- TASK DETAILS:
Print all entries below exactly as they appear.

- Stored records:
==========

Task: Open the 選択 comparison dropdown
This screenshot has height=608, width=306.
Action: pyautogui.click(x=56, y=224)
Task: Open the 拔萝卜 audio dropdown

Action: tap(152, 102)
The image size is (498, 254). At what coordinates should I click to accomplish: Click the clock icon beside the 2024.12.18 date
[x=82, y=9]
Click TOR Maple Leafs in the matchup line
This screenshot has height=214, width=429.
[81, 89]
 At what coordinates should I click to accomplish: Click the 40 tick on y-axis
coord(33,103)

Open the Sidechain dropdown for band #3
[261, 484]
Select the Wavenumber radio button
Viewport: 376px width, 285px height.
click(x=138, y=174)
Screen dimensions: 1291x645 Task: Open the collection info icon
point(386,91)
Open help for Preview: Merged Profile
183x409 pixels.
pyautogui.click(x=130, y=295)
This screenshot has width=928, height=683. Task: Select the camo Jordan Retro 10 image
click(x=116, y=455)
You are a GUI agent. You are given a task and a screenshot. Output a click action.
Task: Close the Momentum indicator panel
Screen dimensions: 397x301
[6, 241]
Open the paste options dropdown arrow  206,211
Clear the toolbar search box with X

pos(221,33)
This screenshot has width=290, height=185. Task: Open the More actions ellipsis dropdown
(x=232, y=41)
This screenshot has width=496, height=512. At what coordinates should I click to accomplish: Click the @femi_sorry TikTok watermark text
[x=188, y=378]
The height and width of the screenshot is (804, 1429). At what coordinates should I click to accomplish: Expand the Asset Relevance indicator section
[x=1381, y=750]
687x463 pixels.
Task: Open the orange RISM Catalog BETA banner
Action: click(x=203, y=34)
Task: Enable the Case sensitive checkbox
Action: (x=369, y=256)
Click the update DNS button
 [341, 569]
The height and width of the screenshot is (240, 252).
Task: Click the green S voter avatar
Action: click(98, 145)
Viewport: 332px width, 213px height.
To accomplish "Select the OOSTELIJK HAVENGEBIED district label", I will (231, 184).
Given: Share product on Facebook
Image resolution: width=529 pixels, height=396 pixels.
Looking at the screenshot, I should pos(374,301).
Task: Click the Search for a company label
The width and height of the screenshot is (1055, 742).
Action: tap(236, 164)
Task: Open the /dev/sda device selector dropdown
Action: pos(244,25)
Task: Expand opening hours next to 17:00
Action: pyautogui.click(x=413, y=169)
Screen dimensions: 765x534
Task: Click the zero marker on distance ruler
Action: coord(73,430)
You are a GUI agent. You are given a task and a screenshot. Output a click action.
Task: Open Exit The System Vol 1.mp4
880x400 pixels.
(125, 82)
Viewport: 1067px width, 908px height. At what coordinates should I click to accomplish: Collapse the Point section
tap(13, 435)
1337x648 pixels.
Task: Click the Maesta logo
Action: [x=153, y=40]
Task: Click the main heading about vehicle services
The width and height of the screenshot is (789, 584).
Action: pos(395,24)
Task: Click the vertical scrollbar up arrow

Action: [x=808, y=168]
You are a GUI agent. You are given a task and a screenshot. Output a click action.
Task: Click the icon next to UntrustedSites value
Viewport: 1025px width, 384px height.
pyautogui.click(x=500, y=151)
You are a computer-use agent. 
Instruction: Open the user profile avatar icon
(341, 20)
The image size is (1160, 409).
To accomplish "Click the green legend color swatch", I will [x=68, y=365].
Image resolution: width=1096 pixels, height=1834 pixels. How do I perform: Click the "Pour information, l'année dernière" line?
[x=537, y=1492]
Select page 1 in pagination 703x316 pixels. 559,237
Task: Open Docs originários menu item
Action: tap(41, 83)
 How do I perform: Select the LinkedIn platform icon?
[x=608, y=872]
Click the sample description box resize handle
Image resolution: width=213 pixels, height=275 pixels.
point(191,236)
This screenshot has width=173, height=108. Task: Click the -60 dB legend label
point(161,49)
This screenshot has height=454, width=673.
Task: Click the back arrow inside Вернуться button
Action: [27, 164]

==========

- RESULT OF THIS EXERCISE:
Task: Open the 選択 comparison dropdown
This screenshot has height=608, width=306.
Action: pyautogui.click(x=56, y=224)
Task: Open the 拔萝卜 audio dropdown

Action: tap(152, 102)
The image size is (498, 254). At what coordinates should I click to accomplish: Click the clock icon beside the 2024.12.18 date
[x=82, y=9]
Click TOR Maple Leafs in the matchup line
This screenshot has height=214, width=429.
[81, 89]
 At what coordinates should I click to accomplish: Click the 40 tick on y-axis
coord(33,103)

Open the Sidechain dropdown for band #3
[261, 484]
Select the Wavenumber radio button
Viewport: 376px width, 285px height.
click(x=138, y=174)
Screen dimensions: 1291x645 Task: Open the collection info icon
point(386,91)
Open help for Preview: Merged Profile
183x409 pixels.
pyautogui.click(x=130, y=295)
This screenshot has width=928, height=683. Task: Select the camo Jordan Retro 10 image
click(x=116, y=455)
You are a GUI agent. You are given a task and a screenshot. Output a click action.
Task: Close the Momentum indicator panel
Screen dimensions: 397x301
[6, 241]
Open the paste options dropdown arrow  206,211
Clear the toolbar search box with X

pos(221,33)
This screenshot has width=290, height=185. Task: Open the More actions ellipsis dropdown
(x=232, y=41)
This screenshot has width=496, height=512. At what coordinates should I click to accomplish: Click the @femi_sorry TikTok watermark text
[x=188, y=378]
The height and width of the screenshot is (804, 1429). At what coordinates should I click to accomplish: Expand the Asset Relevance indicator section
[x=1381, y=750]
687x463 pixels.
Task: Open the orange RISM Catalog BETA banner
Action: click(x=203, y=34)
Task: Enable the Case sensitive checkbox
Action: (x=369, y=256)
Click the update DNS button
 [341, 569]
The height and width of the screenshot is (240, 252).
Task: Click the green S voter avatar
Action: click(98, 145)
Viewport: 332px width, 213px height.
To accomplish "Select the OOSTELIJK HAVENGEBIED district label", I will (231, 184).
Given: Share product on Facebook
Image resolution: width=529 pixels, height=396 pixels.
Looking at the screenshot, I should pos(374,301).
Task: Click the Search for a company label
The width and height of the screenshot is (1055, 742).
Action: tap(236, 164)
Task: Open the /dev/sda device selector dropdown
Action: pos(244,25)
Task: Expand opening hours next to 17:00
Action: pyautogui.click(x=413, y=169)
Screen dimensions: 765x534
Task: Click the zero marker on distance ruler
Action: coord(73,430)
You are a GUI agent. You are given a task and a screenshot. Output a click action.
Task: Open Exit The System Vol 1.mp4
880x400 pixels.
(125, 82)
Viewport: 1067px width, 908px height. At what coordinates should I click to accomplish: Collapse the Point section
tap(13, 435)
1337x648 pixels.
Task: Click the Maesta logo
Action: [x=153, y=40]
Task: Click the main heading about vehicle services
The width and height of the screenshot is (789, 584).
Action: pos(395,24)
Task: Click the vertical scrollbar up arrow

Action: [x=808, y=168]
You are a GUI agent. You are given a task and a screenshot. Output a click action.
Task: Click the icon next to UntrustedSites value
Viewport: 1025px width, 384px height.
pyautogui.click(x=500, y=151)
You are a computer-use agent. 
Instruction: Open the user profile avatar icon
(341, 20)
The image size is (1160, 409).
To accomplish "Click the green legend color swatch", I will [x=68, y=365].
Image resolution: width=1096 pixels, height=1834 pixels. How do I perform: Click the "Pour information, l'année dernière" line?
[x=537, y=1492]
Select page 1 in pagination 703x316 pixels. 559,237
Task: Open Docs originários menu item
Action: tap(41, 83)
 How do I perform: Select the LinkedIn platform icon?
[x=608, y=872]
Click the sample description box resize handle
Image resolution: width=213 pixels, height=275 pixels.
point(191,236)
This screenshot has width=173, height=108. Task: Click the -60 dB legend label
point(161,49)
This screenshot has height=454, width=673.
Task: Click the back arrow inside Вернуться button
Action: [27, 164]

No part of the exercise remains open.